- _Exercise prompt_: When you reach the line with "Florida (142, 2461)" in the data below, begin printing lines exactly, and stop once the line with "How Mover Pay Works (25, 2520)" has been printed.

- _Provided information_:
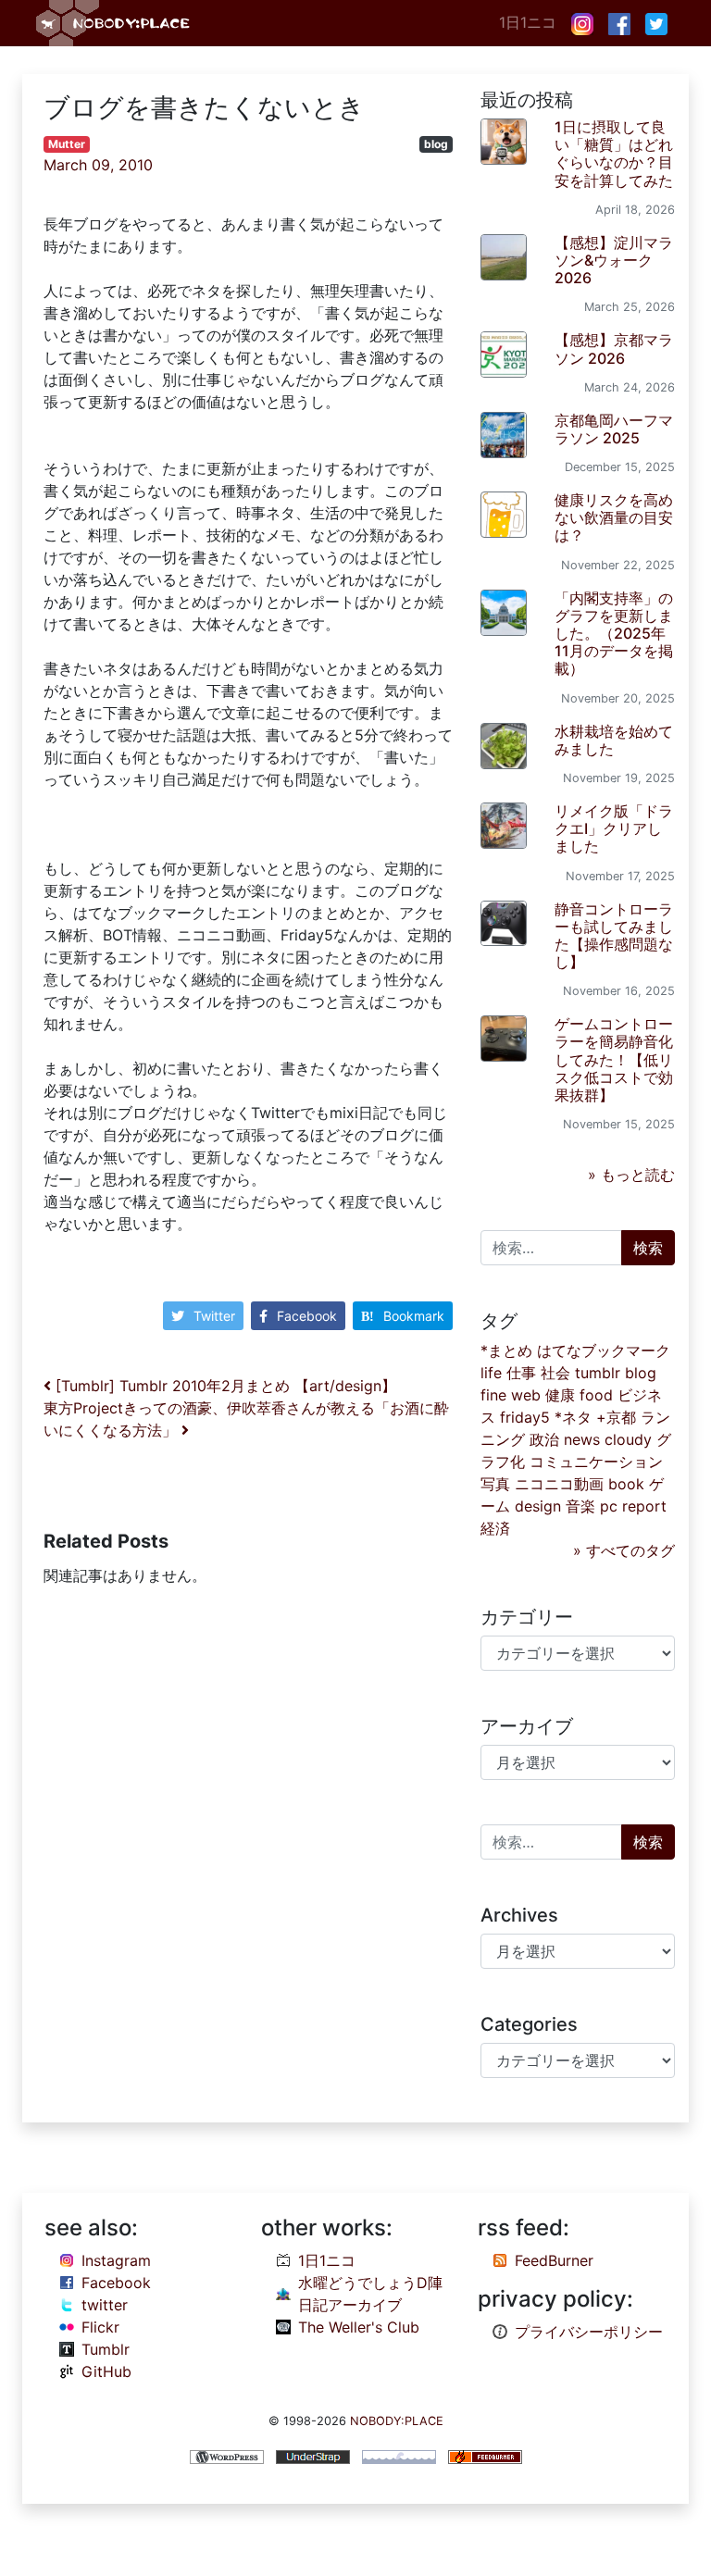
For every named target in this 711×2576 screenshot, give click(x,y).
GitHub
---
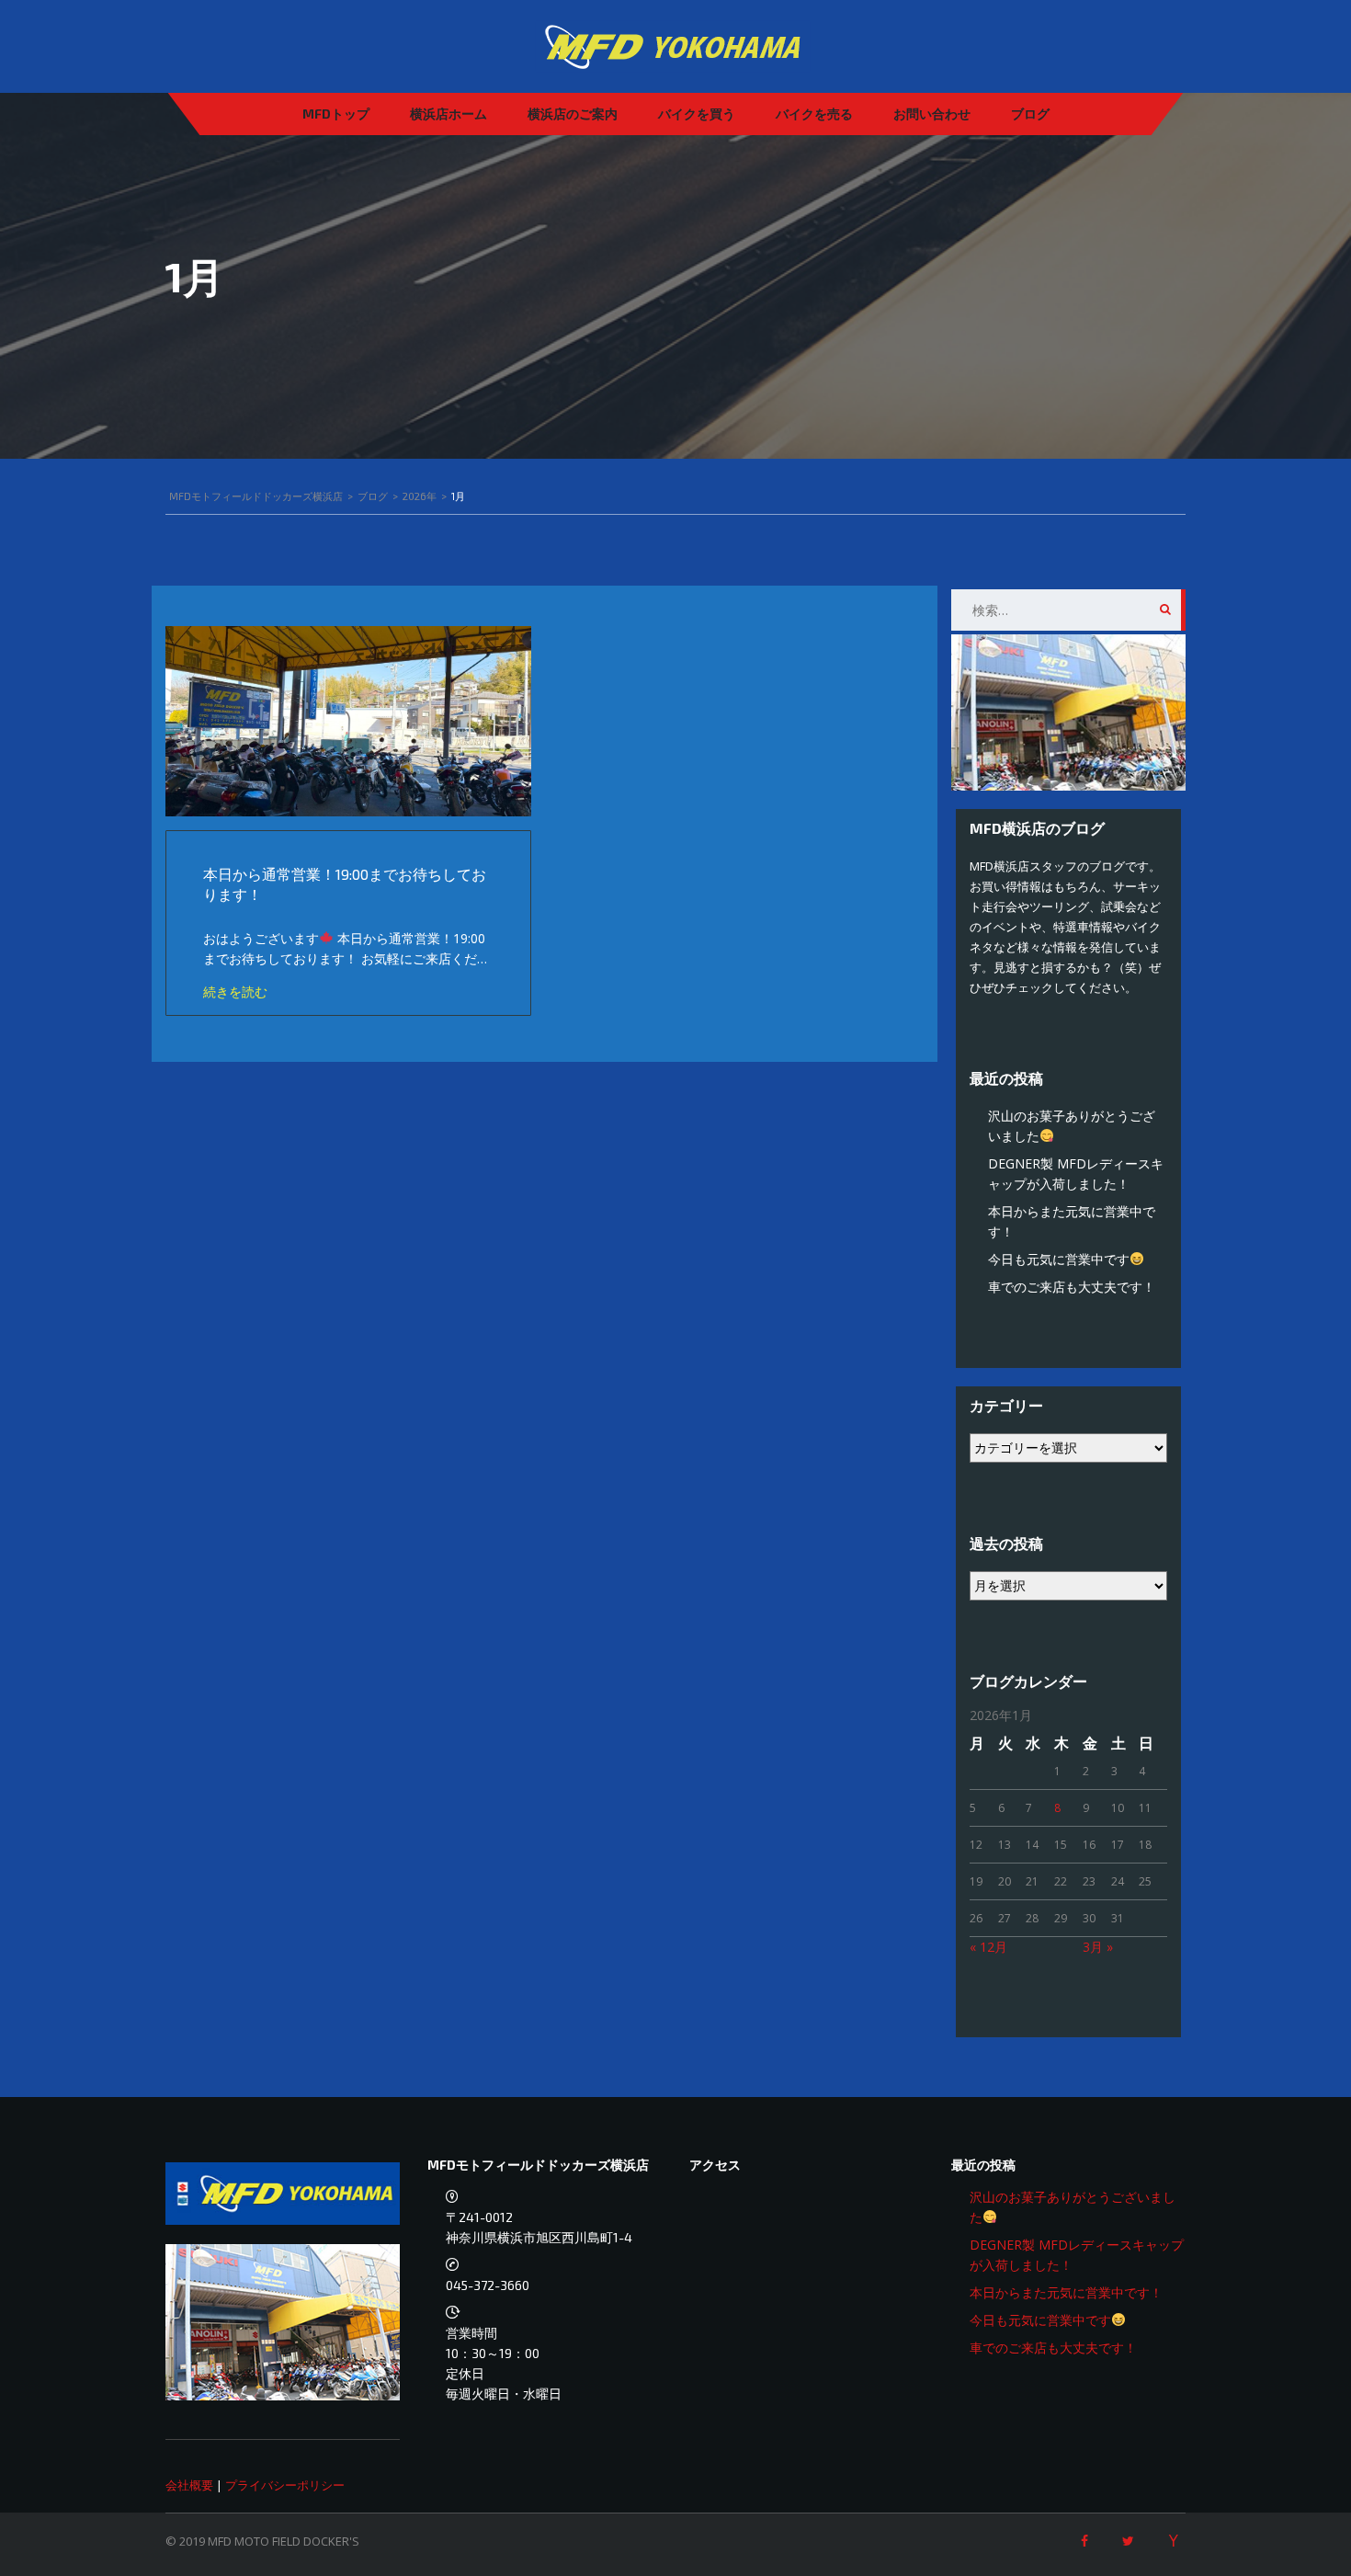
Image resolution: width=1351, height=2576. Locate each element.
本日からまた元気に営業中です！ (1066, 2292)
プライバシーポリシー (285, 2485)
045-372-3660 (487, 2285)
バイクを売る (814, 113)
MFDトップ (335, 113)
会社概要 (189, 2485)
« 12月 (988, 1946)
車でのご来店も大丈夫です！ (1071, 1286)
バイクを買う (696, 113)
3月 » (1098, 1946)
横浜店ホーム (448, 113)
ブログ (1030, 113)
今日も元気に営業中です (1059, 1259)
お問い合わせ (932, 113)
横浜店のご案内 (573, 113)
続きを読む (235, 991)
---
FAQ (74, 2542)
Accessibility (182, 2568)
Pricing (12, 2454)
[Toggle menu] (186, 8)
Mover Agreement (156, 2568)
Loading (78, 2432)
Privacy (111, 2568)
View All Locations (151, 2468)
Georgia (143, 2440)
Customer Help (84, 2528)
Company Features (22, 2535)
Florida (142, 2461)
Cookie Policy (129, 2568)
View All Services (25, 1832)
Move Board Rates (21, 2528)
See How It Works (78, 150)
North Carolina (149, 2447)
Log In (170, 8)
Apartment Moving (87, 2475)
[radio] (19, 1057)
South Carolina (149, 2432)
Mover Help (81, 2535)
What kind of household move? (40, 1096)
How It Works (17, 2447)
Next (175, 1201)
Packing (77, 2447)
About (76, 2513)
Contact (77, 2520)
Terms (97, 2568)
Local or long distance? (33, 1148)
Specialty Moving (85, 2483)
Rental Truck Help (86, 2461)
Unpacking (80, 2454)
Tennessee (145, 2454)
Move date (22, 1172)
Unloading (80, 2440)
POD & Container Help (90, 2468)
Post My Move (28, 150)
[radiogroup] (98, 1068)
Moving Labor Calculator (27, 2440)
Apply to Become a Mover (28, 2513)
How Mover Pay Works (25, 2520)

- _Answer to this exercise_:
Florida (142, 2461)
Cookie Policy (129, 2568)
View All Services (25, 1832)
Move Board Rates (21, 2528)
See How It Works (78, 150)
North Carolina (149, 2447)
Log In (170, 8)
Apartment Moving (87, 2475)
[radio] (19, 1057)
South Carolina (149, 2432)
Mover Help (81, 2535)
What kind of household move? (40, 1096)
How It Works (17, 2447)
Next (175, 1201)
Packing (77, 2447)
About (76, 2513)
Contact (77, 2520)
Terms (97, 2568)
Local or long distance? (33, 1148)
Specialty Moving (85, 2483)
Rental Truck Help (86, 2461)
Unpacking (80, 2454)
Tennessee (145, 2454)
Move date (22, 1172)
Unloading (80, 2440)
POD & Container Help (90, 2468)
Post My Move (28, 150)
[radiogroup] (98, 1068)
Moving Labor Calculator (27, 2440)
Apply to Become a Mover (28, 2513)
How Mover Pay Works (25, 2520)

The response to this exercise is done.